PROBLEM DETAILS:
For each line of the data that includes the word "Given", copy the line.

Stored entries:
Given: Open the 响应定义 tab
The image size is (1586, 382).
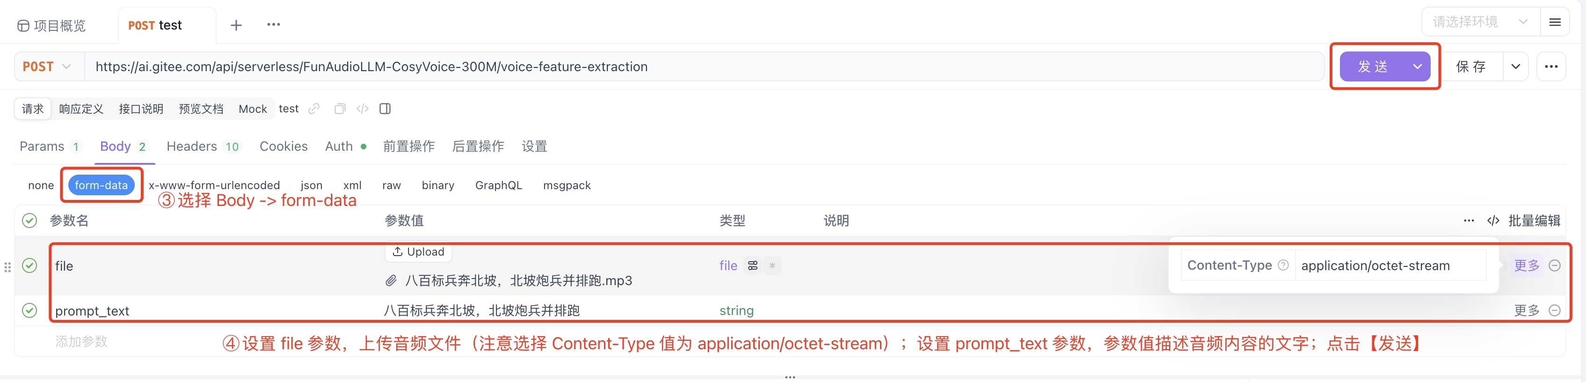Looking at the screenshot, I should coord(81,109).
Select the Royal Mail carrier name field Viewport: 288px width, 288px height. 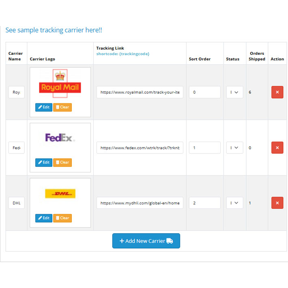16,92
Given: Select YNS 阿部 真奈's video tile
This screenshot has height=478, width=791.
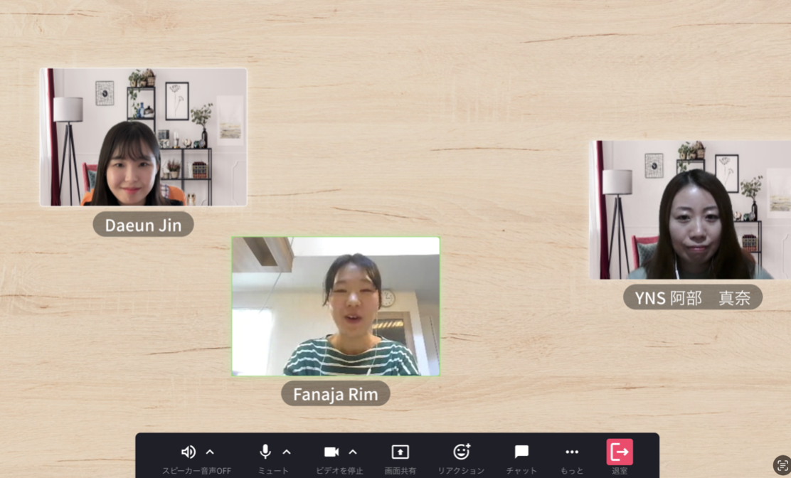Looking at the screenshot, I should 690,209.
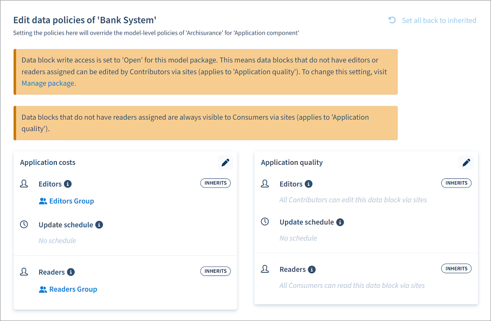Show info for Application quality Editors
Image resolution: width=491 pixels, height=321 pixels.
click(308, 184)
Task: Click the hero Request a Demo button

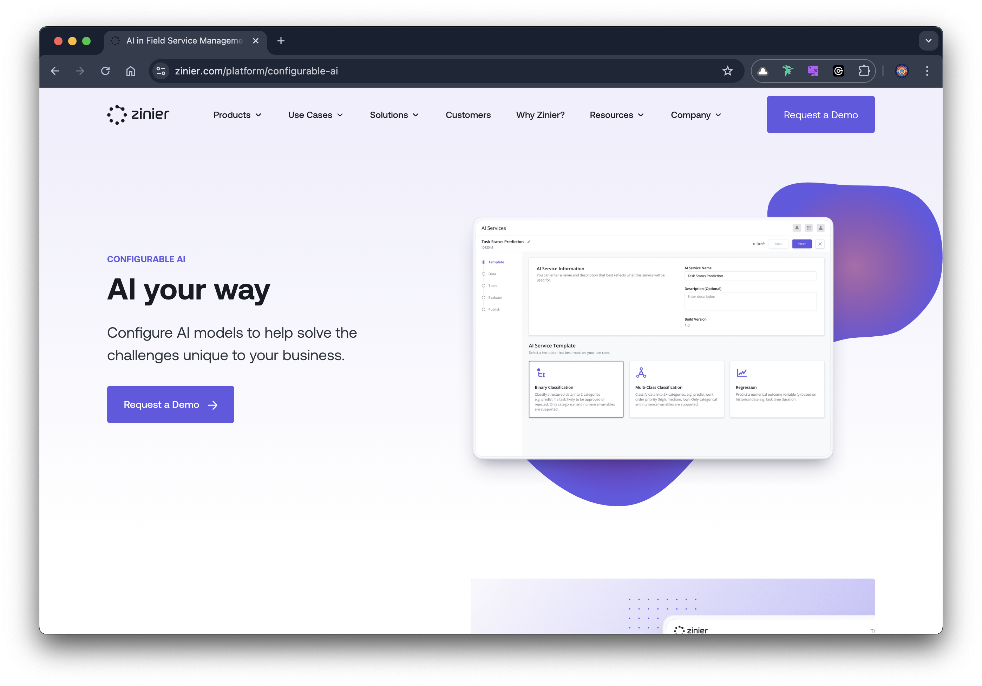Action: [170, 403]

REPLY:
Given: Open the 响应定义 tab
Given: Select YNS 阿部 真奈's video tile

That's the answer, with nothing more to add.